Hôtel du grand cerf

Franz Bartelt

2' de lecture

Subtil mélange d’humour noir, d’enquête classique et d’univers déjanté, de peinture sociale, le tout traversé par une galerie de personnages hauts en couleur dont le plus remarquable est certainement l’inspecteur Vertigo Kulbertus, digne héritier du Bérurier de Fréderic Dard avec San-Antonio. Pour sa dernière enquête avant une retraite bien méritée (dans moins de quinze jours), Vertigo s’installe dans un petit bled des Ardennes, coq en pâte dans l’hôtel éponyme du livre et est vraiment très loin de faire l’unanimité sur sa personne, aussi obèse que mufle, beaucoup plus subtil que ne laisse paraitres un abord bourru et retords. Il sera le révélateur des travers et secrets d’une petite société provinciale, déjà mise à mal par l’ancien douanier qui consignait méthodiquement de quoi faire chanter tout le village.

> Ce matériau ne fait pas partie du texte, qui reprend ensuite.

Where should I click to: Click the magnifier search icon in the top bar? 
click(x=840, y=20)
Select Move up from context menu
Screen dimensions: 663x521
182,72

Humour noir (très noir), cruauté, cynisme et jubilation font le sel de ce roman qui, au-delà de Fréderic Dard, pourrait faire penser au film Le Corbeau de Henry George Clouzot pour sa peinture sans concession des âmes tourmentées, des sentiments primitifs, jalousie, cupidité, ressentiment, égoïsme, perversité, bassesse, tous parfaits ressorts de relations humaines idéales pour un bon polar. Et ce livre en est un, très bon polar, grâce à Franz Bartelt, qui s’emploie également, avec précision et causticité, de distiller quelques piques caricaturales envers pêle-mêle, l’univers des consultants et autres gourous aux méthodes peu orthodoxes pour rendre les cadres plus performants, le syndicalisme de base, l’alcoolisme lyrique. Aucun des personnages ne sort indemne de ces attaques au vitriol, à l’humour noir, à l’excentricité assummée et en gardera une fêlure, trace qui lie parfois la vérité et le mensonge de façon aussi irrémédiable que nécessaire.

A lire, pour son humour, sa dérision, son enquête au millimétre et également pour cette jubilation qui vous saisit souvent au détour d’un paragraphe ou d’une digression salvatrice.